Human Evolutionary Biology professor Richard W. Wrangham, History of Science lecturer Nadine M. Weidman, Molecular and Cellular Biology professor Catherine Dulac, and Psychology professor Steven Pinker presented on topics ranging from historical debates about human nature to aggression in mice.
Wrangham discussed whether humans are “inherently violent and selfish” or “peaceful and cooperative.” He said there can be two kinds of aggression—aggression between groups and aggression within groups. Humans demonstrate high levels of between-group aggression but low levels of within-group aggression, he said.
Weidman also discussed theories of human nature, but in the context of an intellectual debate that took place during the Cold War. In the 1950s, proponents of the theory that human beings are innately loving and cooperative challenged the view that man is aggressive by nature.
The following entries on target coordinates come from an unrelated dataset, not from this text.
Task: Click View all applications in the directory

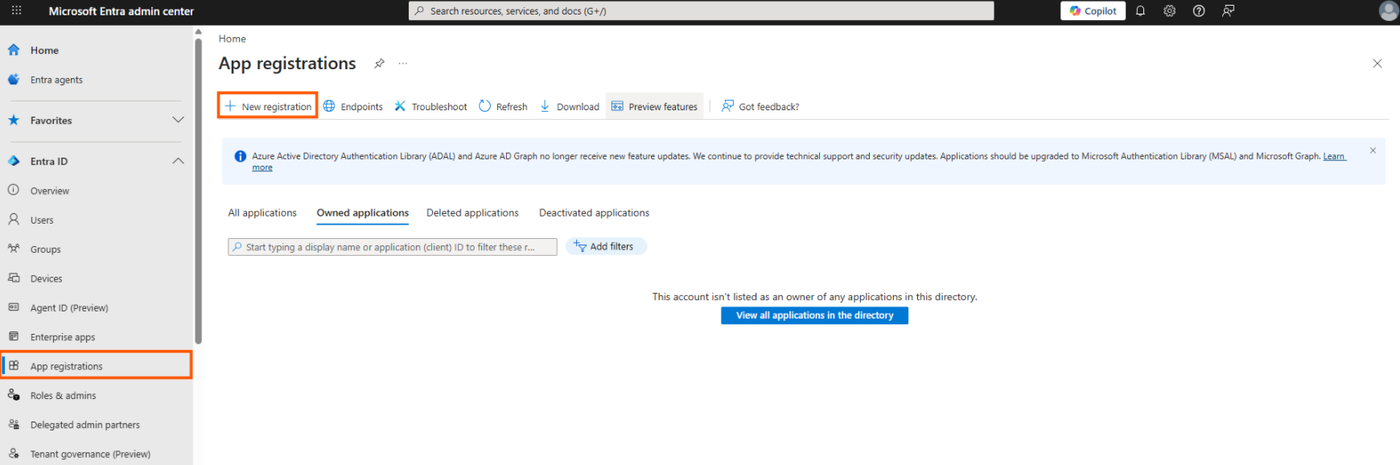Action: click(x=814, y=315)

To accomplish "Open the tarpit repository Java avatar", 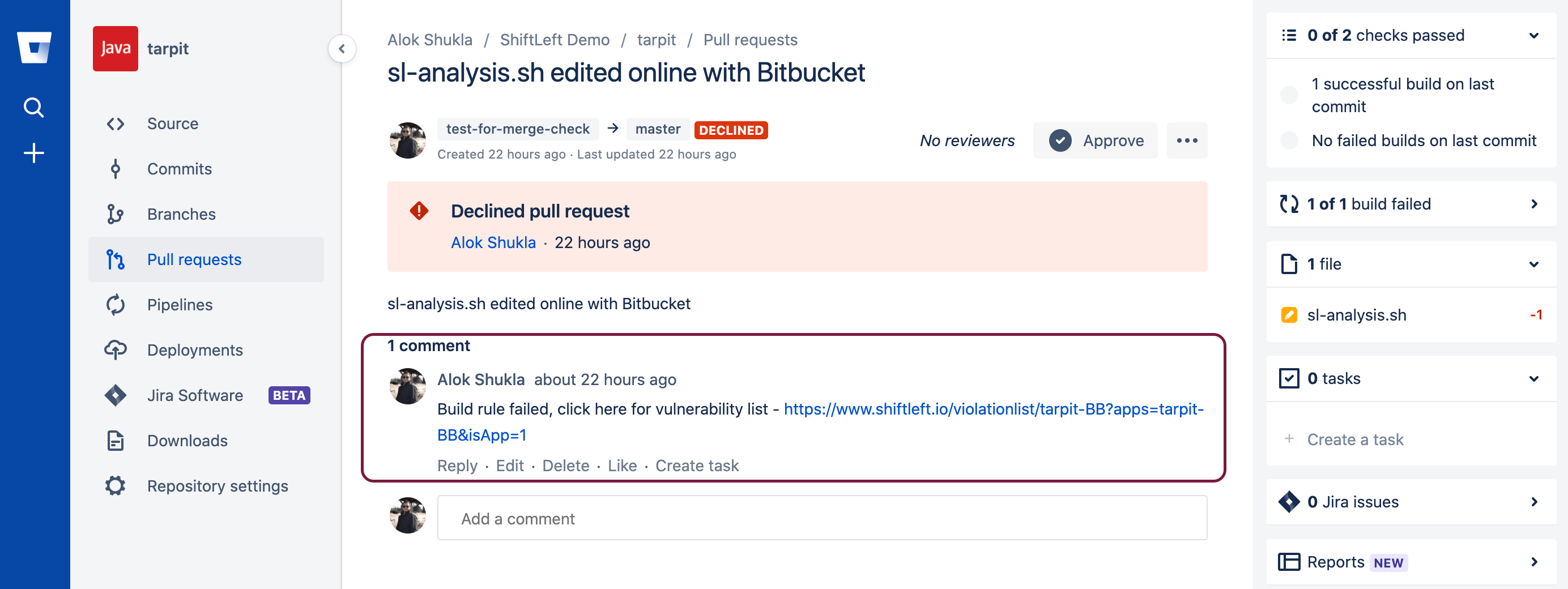I will click(x=116, y=49).
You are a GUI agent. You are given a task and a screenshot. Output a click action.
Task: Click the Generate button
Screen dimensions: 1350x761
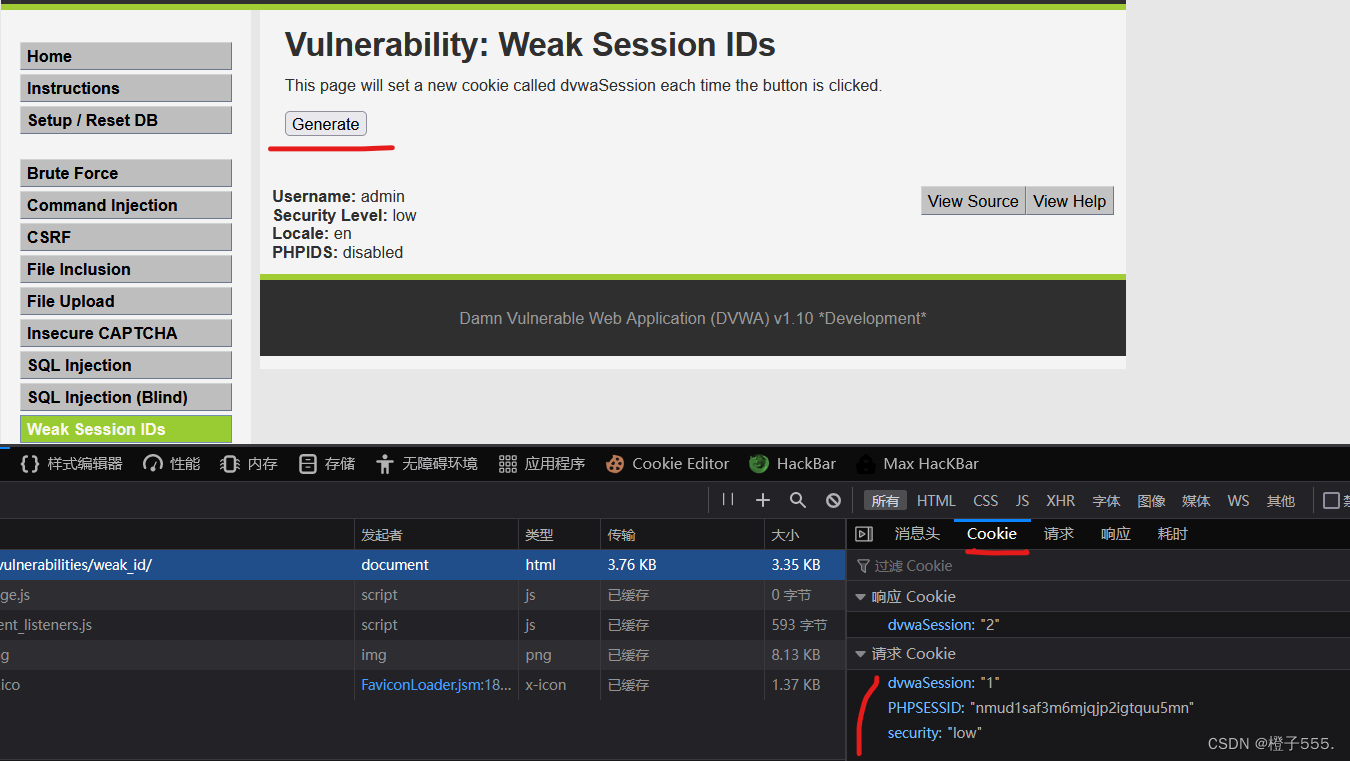point(325,124)
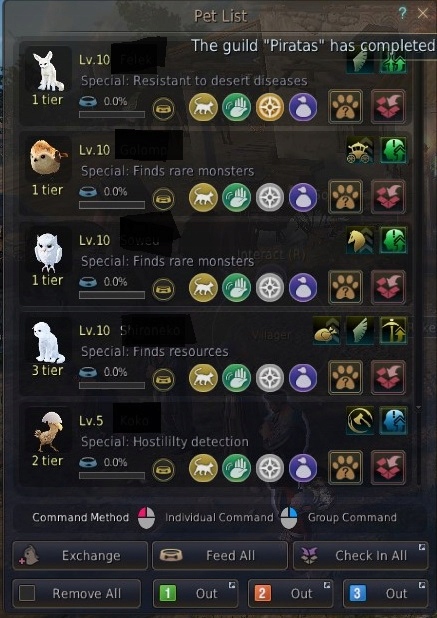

Weidman suggested that, despite these contrasting positions, both groups aimed to attack the Soviet Union, which they worried was striving to change human nature.
“The debate over human nature is not and never has been a simple dichotomy,” she said.
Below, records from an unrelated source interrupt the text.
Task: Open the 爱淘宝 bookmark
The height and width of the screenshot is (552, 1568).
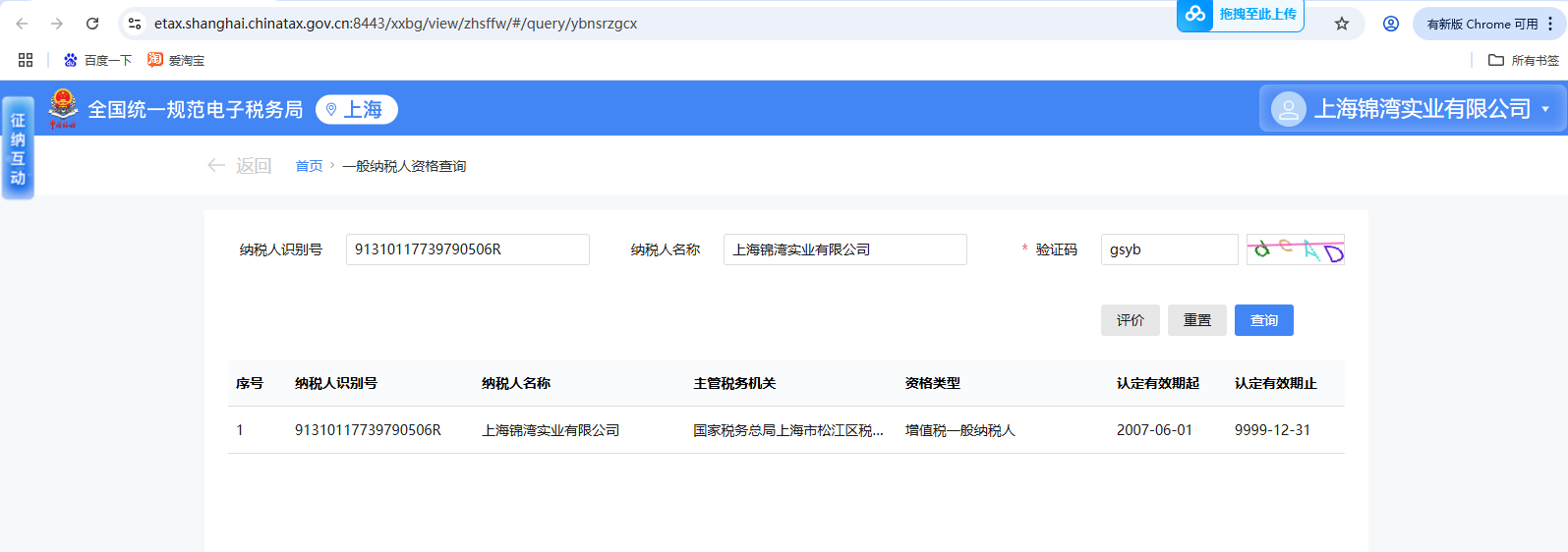Action: [x=176, y=60]
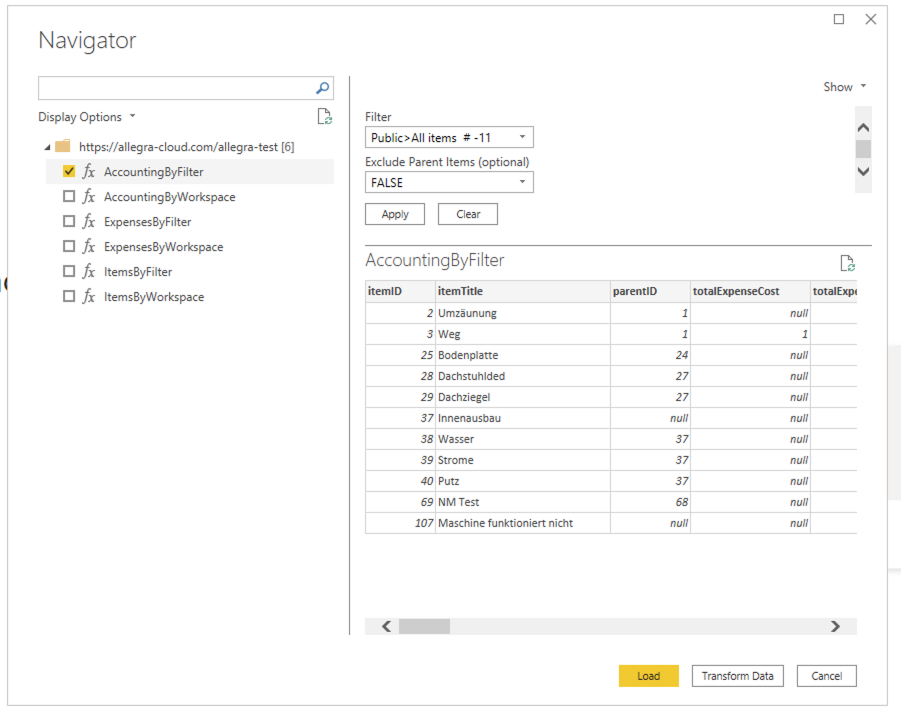
Task: Click the refresh icon beside Display Options
Action: (x=324, y=116)
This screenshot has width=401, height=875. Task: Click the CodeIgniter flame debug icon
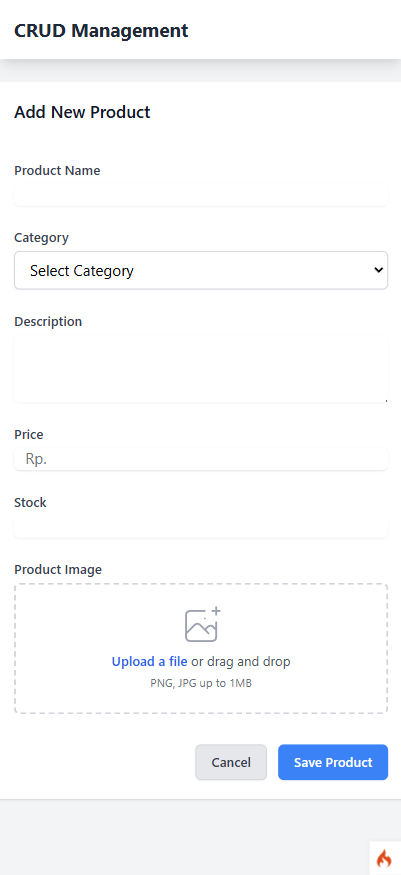pos(384,858)
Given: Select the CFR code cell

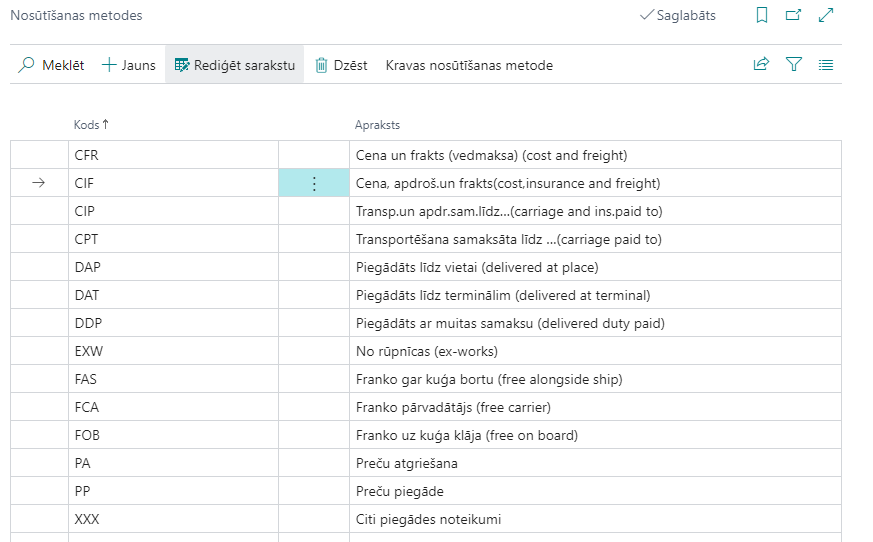Looking at the screenshot, I should coord(87,156).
After discussing the role of pheromones in aggression among male mice, Dulac spoke about the difficulty of studying aggression in female animals.
“The literature on animal behavior has very, very little on female behavior,” Dulac said.
In presenting his 2011 book “The Better Angels of Our Nature: Why Violence Has Declined,” Pinker said he attempted to explain the “unmistakable downward trend” in human violence that has occurred despite the fact that our brain that is wired for aggression.
“Violence is universal and reliably developing in the human desires, but rates of violence vary across time and places,” he said.
Joyce C. Zhou ‘17, a member of Harvard Society for Mind, Brain and Behavior, said the organization hosts a symposium on a different topic each semester.
“We always hope to facilitate an interdisciplinary discussion,” Zhou said. “I think in general right now people are talking a lot about ideas of violence and aggression, so we wanted to have people hear an academic side.”
For Sarp Gurakan ’19, the event was instructive.
“[I learned] that violence is not necessarily peaking and it is not as simple as we think it is—it has different forms,” he said.